> _Source extract_
◆ ◆ ◆ ◆ ◆

Use of rapid reduced electric field switching to enhance compound specificity for proton transfer reaction-mass spectrometry
Research output: Contribution to journal › Article › peer-review
- Kore Technology Ltd , Cambridgeshire Business Park, Ely, Cambridgeshire CB7 4EA, U.K.
- Defence Science and Technology Laboratory
The high sensitivity of proton transfer reaction-mass spectrometry (PTR-MS) makes it a suitable analytical tool for detecting trace compounds. Its specificity is primarily determined by the accuracy of identifying the m/ z of the product ions specific to a particular compound. However, specificity can be enhanced by changing the product ions (concentrations and types) through modifying the reduced electric field. For current PTR-MS systems, this is not possible for trace compounds that would only be present in the reaction chamber of a PTR-MS for a short time (seconds). For such circumstances, it is necessary to change the reduce electric field swiftly if specificity enhancements are to be achieved. In this paper we demonstrate such a novel approach, which permits any compound that may only be present in the drift tube for seconds to be thoroughly investigated. Specifically, we have developed hardware and software which permits the reaction region's voltages to be rapidly switched at a frequency of 0.1-5 Hz. We show how this technique can be used to provide a higher confidence in the identification of compounds than is possible by keeping to one reduced electric field value through illustrating the detection of explosives. Although demonstrated for homeland security applications, this new technique has applications in other analytical areas and disciplines where rapid changes in a compound's concentration can occur, for example, in the Earth's atmosphere, plant emissions and in breath. Importantly, this adaptation provides a method for improved selectivity without expensive instrumental changes or the need for high mass resolution instruments.

◆ ◆ ◆ ◆ ◆

> _Information shown_
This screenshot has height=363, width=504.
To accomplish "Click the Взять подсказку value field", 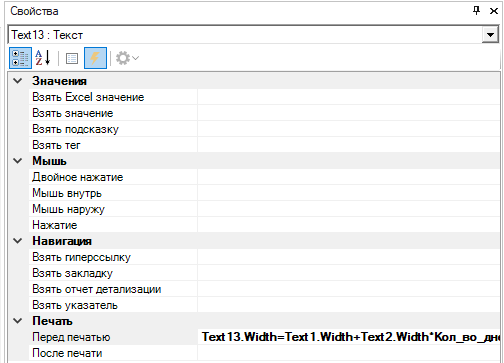I will [349, 129].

◆ ◆ ◆ ◆ ◆

> _Questions on the material_
**A)** Answer these questions using the abstract above, one answer per line, marked the same way:
(i) What primarily determines the specificity of PTR-MS?
(ii) At what frequency range can the reaction region's voltages be switched?
(iii) What type of compound is detected to illustrate the technique?
**B)** Please list every example the abstract gives of a setting where rapid changes in a compound's concentration can occur.

> _Answer set_
**A)**
(i) The accuracy of identifying the m/z of the product ions specific to a particular compound
(ii) 0.1-5 Hz
(iii) Explosives

**B)**
- The Earth's atmosphere
- Plant emissions
- Breath